10. Persons Having Access to Assets of the Fund.
(a) No Companyee, officer, employee or agent of the Company, and no
officer, director, employee or agent of the Fund's investment advisers, or
any sub-investment adviser of the Fund, or of the Fund's administrator,
shall have physical access to the assets of the Fund held by the Custodian
or be authorized or permitted to withdraw any investments of the Fund, nor
shall the Custodian deliver any assets of the Fund to any such person. No
officer, director, employee or agent of the Custodian who holds any similar
position with the Fund's investment advisers, with any sub-investment
adviser of the Fund or with the Fund's administrator shall have access to
the assets of the Fund.
(b) The individual employees of the Custodian duly authorized by the Board
of Trustees of the Custodian to have access to the assets of the Fund are
listed in the certification annexed hereto as Appendix C. The Custodian
shall advise the Fund of any change in the individuals authorized to have
access to the assets of the Fund by written notice to the Fund accompanied
by a certified copy of the authorizing resolution of the Custodian's Board
of Trustees approving such change.
(c) Nothing in this Section 10 shall prohibit any officer, employee or
agent of the Company, or any officer, director, employee or agent of the
investment advisers, of any sub-investment adviser of the Fund or of the
Fund's administrator, from giving Oral Instructions or Written Instructions
to the Custodian or executing a Certificate so long as it does not result
in delivery of or access to assets of the Fund prohibited by paragraph (a)
of this Section 10.
11. Concerning the Custodian.
(a) Standard of Conduct. In the performance of its duties hereunder, the
Custodian shall be obligated to exercise care and diligence and to act in
good faith and to use its best efforts within reasonable limits to insure
the accuracy and completeness of all services under this Agreement. Except
as otherwise provided herein, neither the Custodian nor its nominee shall
be liable for any loss or damage, including counsel fees, resulting from
its action or omission to act or otherwise, except for any such loss or
damage arising out of its negligence, misfeasance or willful misconduct or
that of its employees or agents. The Custodian may, with respect to
questions of law, apply for and obtain the advice and opinion of counsel to
the Company or of its own counsel, at the expense of the Company, and shall
be fully protected with respect to anything done or omitted by it in good
faith in conformity with such advice or opinion. The Custodian shall be
liable to the Fund for any loss or damage resulting from the use of the
Book-Entry System or a Depository arising by reason of any negligence,
misfeasance or willful misconduct on the part of the Custodian or any of
its employees or agents.
(b) Limit of Duties. Without limiting the generality of the foregoing, the
Custodian shall be under no duty or obligation to inquire into, and shall
not be liable for:
1. The validity of the issue of any Securities purchased by the
Fund, the legality of the purchase thereof, or the propriety of the
amount paid therefor;
2. The legality of the sale of any Securities by the Fund or the
propriety of the amount for which the same are sold;
3. The legality of the issue or sale of any Shares, or the
sufficiency of the amount to be received therefor;
4. The legality of the redemption of any Shares, or the propriety
of the amount to be paid therefor;
5. The legality of the declaration or payment of any distribution
of the Fund; or
6. The legality of any borrowing.
(c) No Liability Until Receipt. The Custodian shall not be liable for, or
considered to be the Custodian of, any money, whether or not represented by
any check, draft, or other instrument for the payment of money, received by
it on behalf of the Fund until the Custodian actually receives and collects
such money directly or by the final crediting of the account representing
the Fund's interest in the Book-Entry System or a Depository.
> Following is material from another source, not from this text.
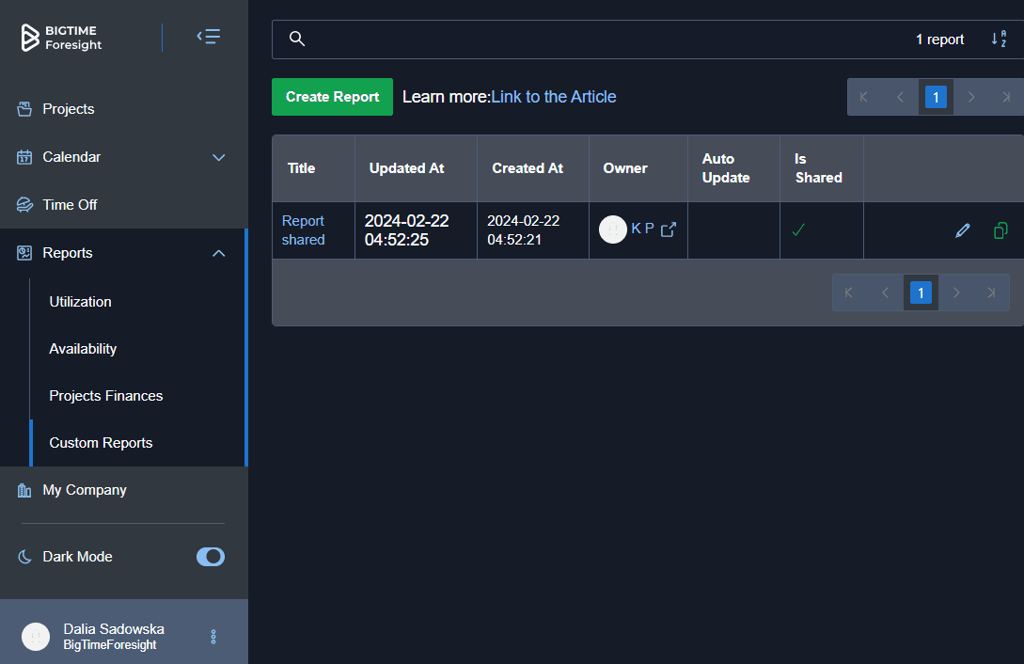Click the Auto Update cell for Report shared
1024x664 pixels.
point(733,229)
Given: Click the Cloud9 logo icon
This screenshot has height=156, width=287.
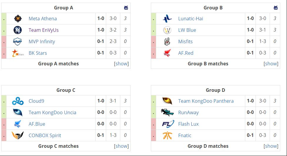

(d) Amounts Due from Transfer Agent. The Custodian shall not be under any
duty or obligation to take action to effect collection of any amount due to
the Fund from the Transfer Agent nor to take any action to effect payment
or distribution by the Transfer Agent of any amount paid by the Custodian
to the Transfer Agent in accordance with this Agreement.
(e) Collection Where Payment Refused. The Custodian shall not be under any
duty or obligation to take action to effect collection of any amount, if
the Securities upon which such amount is payable are in default, or if
payment is refused after due demand or presentation, unless and until (i)
it shall be directed to take such action by a Certificate and (ii) it shall
be assured to its satisfaction of reimbursement of its costs and expenses
in connection with any such action. The Custodian shall give the Fund
prompt notice of each such event.
(f) Appointment of Sub-Custodians. In connection with its duties under this
Agreement, the Custodian may, at its own expense, enter into sub-custodian
agreements with other domestic banks or Company companies for the receipt
of certain securities and cash to be held by the Custodian for the accounts
of the Fund pursuant to this Agreement; provided that each such bank or
Company company complies with all relevant provisions of the 1940 Act,
applicable state securities laws and the rules and regulations thereunder.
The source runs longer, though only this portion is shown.